La police pakistanaise a arrêté lundi cinq autres personnes en lien avec l’enquête sur la lapidation d’une femme enceinte par des membres de sa propre famille en plein coeur de la capitale culturelle du pays.

 

Farzana Parveen, 25 ans avait été battue à mort à coups de briques mardi dernier devant le tribunal de Lahore (est) par des proches opposés à sa relation avec Mohammad Iqbal, un agriculteur de 45 ans, dans un pays où les mariages sont généralement arrangés par les familles.

 

La police avait déjà arrêté la semaine dernière cinq hommes, incluant le père de la victime, dans cette affaire qui a suscité l’indignation à l’étranger.

 

« Nous avons arrêté cinq autres hommes dans cette affaire, mais ceux-ci ne sont pas soupçonnés de meurtre », a déclaré Umer Cheema, un haut responsable de la police de Lahore, ville de près de dix millions d’habitants dans la province du Penjab.

 

Au Pakistan, près de 1000 femmes ou adolescentes ont été tuées l’an dernier pour avoir « déshonoré » leur famille, selon la Commission nationale des droits de la personne, qui dénonce « l’impunité » dont jouissent les auteurs de ces meurtres.
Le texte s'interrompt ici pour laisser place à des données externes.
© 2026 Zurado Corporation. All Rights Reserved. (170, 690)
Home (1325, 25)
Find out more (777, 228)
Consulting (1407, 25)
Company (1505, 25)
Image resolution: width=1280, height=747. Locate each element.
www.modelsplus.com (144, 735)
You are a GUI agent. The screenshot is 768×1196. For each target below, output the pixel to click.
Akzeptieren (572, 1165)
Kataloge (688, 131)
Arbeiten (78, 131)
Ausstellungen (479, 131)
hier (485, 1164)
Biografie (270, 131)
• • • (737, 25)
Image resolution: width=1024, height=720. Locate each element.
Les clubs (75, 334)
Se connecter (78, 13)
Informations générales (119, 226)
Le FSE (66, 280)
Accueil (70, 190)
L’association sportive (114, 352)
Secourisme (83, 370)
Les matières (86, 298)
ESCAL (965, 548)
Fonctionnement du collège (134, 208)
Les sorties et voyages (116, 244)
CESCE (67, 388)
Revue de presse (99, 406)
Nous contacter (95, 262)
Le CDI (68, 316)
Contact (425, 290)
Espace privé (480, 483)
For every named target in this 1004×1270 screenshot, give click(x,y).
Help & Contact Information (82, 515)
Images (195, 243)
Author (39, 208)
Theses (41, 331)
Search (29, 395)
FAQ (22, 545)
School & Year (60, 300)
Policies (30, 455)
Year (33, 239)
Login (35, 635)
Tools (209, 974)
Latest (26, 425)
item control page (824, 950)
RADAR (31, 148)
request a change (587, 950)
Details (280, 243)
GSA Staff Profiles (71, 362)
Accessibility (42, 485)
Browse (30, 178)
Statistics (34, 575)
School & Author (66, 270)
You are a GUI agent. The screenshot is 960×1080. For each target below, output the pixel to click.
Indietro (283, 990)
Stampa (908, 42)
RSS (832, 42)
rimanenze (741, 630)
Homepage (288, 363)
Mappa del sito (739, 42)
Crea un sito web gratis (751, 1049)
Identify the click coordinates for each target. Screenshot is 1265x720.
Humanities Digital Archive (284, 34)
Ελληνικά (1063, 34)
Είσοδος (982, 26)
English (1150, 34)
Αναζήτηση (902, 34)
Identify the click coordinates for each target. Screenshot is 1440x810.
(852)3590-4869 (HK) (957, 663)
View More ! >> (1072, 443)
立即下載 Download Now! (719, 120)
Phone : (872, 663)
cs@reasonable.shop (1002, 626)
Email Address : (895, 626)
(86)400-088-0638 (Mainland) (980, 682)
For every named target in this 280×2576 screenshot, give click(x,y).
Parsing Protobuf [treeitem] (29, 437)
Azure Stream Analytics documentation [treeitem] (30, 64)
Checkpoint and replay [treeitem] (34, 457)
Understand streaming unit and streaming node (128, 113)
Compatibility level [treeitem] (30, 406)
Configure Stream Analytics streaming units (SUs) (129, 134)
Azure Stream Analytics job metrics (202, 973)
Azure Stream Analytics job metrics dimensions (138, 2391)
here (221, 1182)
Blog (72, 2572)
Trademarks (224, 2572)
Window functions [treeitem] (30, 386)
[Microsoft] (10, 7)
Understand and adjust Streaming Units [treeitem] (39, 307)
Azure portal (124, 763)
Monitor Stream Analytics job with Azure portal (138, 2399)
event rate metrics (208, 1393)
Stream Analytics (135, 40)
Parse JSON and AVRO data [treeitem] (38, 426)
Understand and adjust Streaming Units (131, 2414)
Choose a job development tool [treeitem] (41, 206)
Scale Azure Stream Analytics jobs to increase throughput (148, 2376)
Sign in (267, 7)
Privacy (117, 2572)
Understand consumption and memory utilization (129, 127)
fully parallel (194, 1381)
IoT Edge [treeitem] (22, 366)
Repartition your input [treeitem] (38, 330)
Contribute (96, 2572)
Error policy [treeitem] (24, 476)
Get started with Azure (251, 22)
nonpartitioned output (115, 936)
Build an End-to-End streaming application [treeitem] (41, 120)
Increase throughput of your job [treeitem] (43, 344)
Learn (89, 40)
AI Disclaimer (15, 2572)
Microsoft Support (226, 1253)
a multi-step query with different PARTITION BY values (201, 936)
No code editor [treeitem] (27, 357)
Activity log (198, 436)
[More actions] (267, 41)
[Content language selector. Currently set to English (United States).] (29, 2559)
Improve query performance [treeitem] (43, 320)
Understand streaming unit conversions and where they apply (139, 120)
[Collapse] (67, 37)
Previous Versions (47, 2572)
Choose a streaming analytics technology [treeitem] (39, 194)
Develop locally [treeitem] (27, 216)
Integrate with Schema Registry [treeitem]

Or des lois interdisent les mariages forcés et pénalisent les crimes d’honneur au Pakistan, mais elles se heurtent le plus souvent à des coutumes ancestrales, à une interprétation rigoriste de l’islam ou à l’indifférence de la police.

 

Dans un retournement inattendu, le mari de la jeune Farzana a avoué au cours des derniers jours avoir étranglé sa première épouse il y a quelques années. Mais l’homme avait rapidement été libéré.